In algebra, coefficients are the numbers in front of variables that indicate how many times a term is multiplied. They are crucial in polynomial multiplication. These coefficients can be positive or negative numbers. In our example, the first coefficient is -3 in (-3a^2b), -1 in (-ab^2), and -7 in (-7a).

• We treat them as regular numbers and multiply them as such.
• Negative signs follow the rules of multiplication: a negative times a negative gives a positive.

First, multiply -3 by -1, resulting in 3, and then multiply 3 by -7, resulting in 21. These steps clarify how to simplify the multiplication of coefficients.

Exponents describe how often a number, termed the base, is multiplied by itself. In polynomial multiplication, we often deal with variables raised to a power. Combining terms often requires adding exponents. For example, consider multiplying the powers of:

• \(a^2 \times a^1 \times a^1\)
• This simplifies to \(a^{2+1+1}\), which results in \(a^4\).

• Another example involves \(b\), where powers are combined as per: \(b^1 \times b^2 = b^{1+2} = b^3\).

Remember, we use this process only when multiplying like bases.

Monomials are the simplest form of algebraic expressions, consisting of a single term.

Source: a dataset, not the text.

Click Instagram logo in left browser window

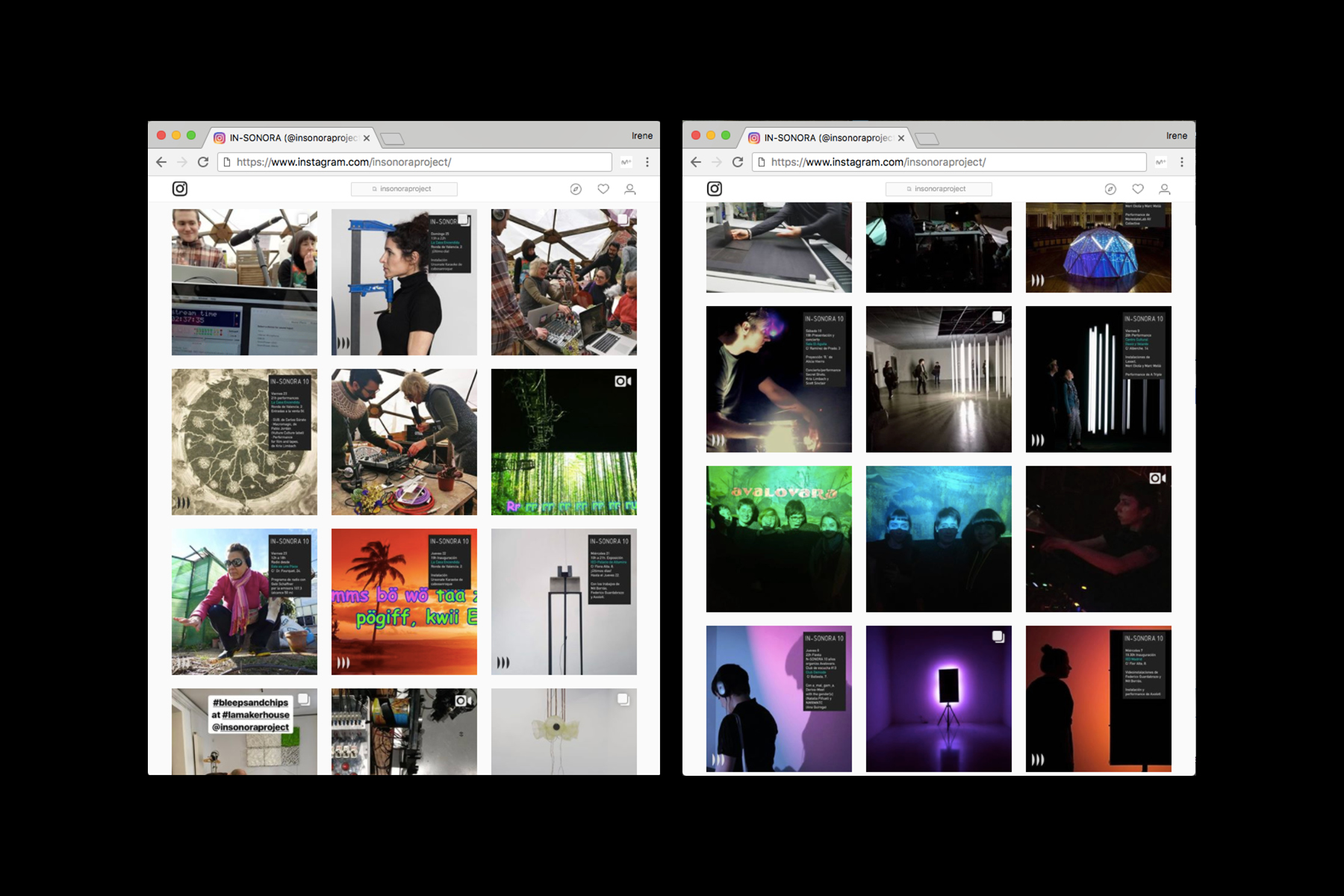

Each monomial is made up of three parts: a coefficient, a variable, and an exponent. In our case, each term like \((-3a^2b)\) is a monomial.

• They are individual components in polynomial expressions.
• Monomials can be identified by a single term structure such as \(5x^3y\).

They are ideal for multiplication since each factor is standalone. Reduce complexity by handling monomials independently, before combining them back into the algebraic structure.

Algebraic expressions are mathematical phrases that involve variables and operations. They combine numbers, coefficients, variables, and arithmetic operations like addition, subtraction, multiplication, and division. An algebraic expression can be as simple as a monomial or more complex like polynomials.

• Each term within an expression might differ, featuring varied coefficients and exponents.
• Although they look complicated, breaking them down into smaller parts (monomials) aids in understanding.
• The exercise demonstrated is a product of three monomials, forming a comprehensive algebraic expression.

By decomposing the expression into smaller segments, it provides clarity and simplifies solving, especially in polynomial multiplication.